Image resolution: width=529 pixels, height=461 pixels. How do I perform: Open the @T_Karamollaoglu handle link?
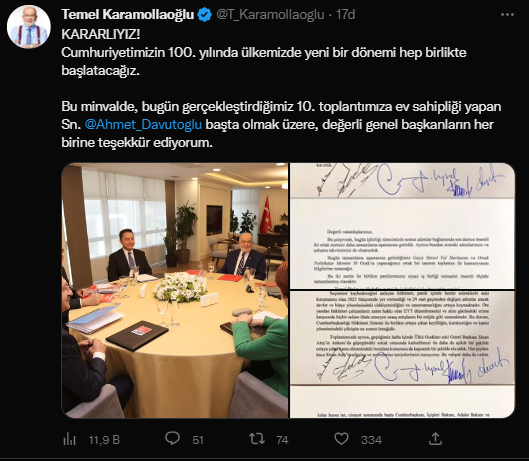point(271,15)
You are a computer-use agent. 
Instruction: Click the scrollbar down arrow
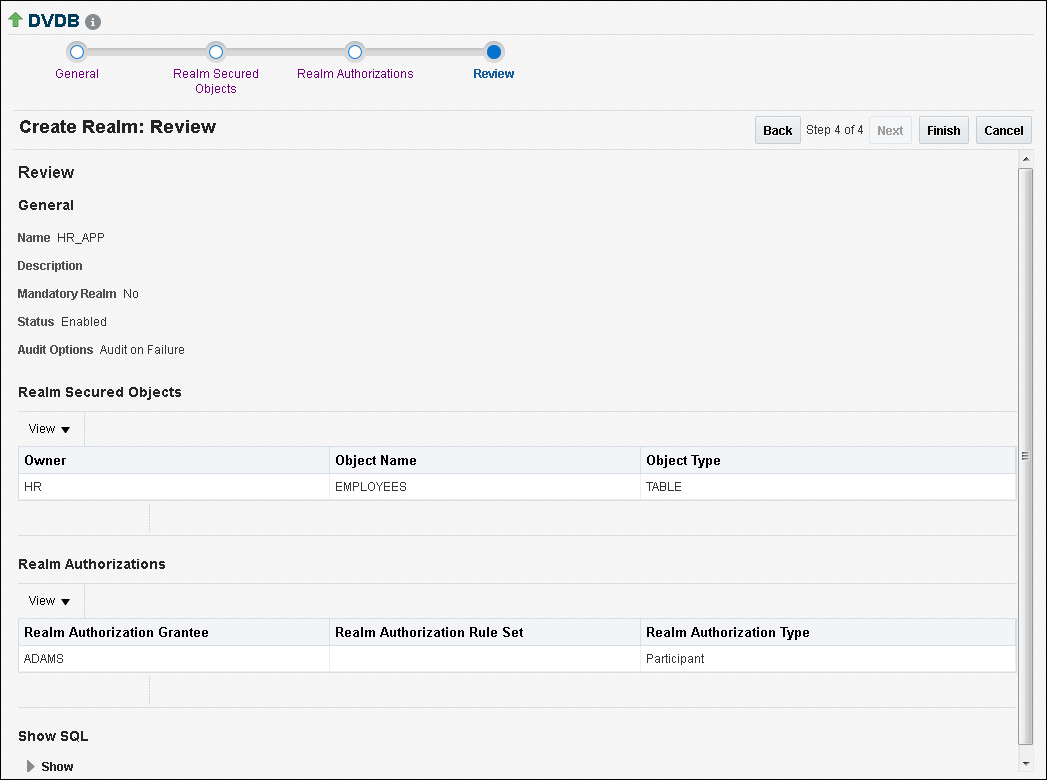(x=1024, y=763)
════════
Exercise brief
The reply must consist of the complete listing, reproduced exactly, with no images.

Response to this task
Image resolution: width=529 pixels, height=461 pixels. How do I perform: Open the @T_Karamollaoglu handle link?
point(271,15)
You are a computer-use agent. 
Instruction: Click the scrollbar down arrow
(x=1024, y=763)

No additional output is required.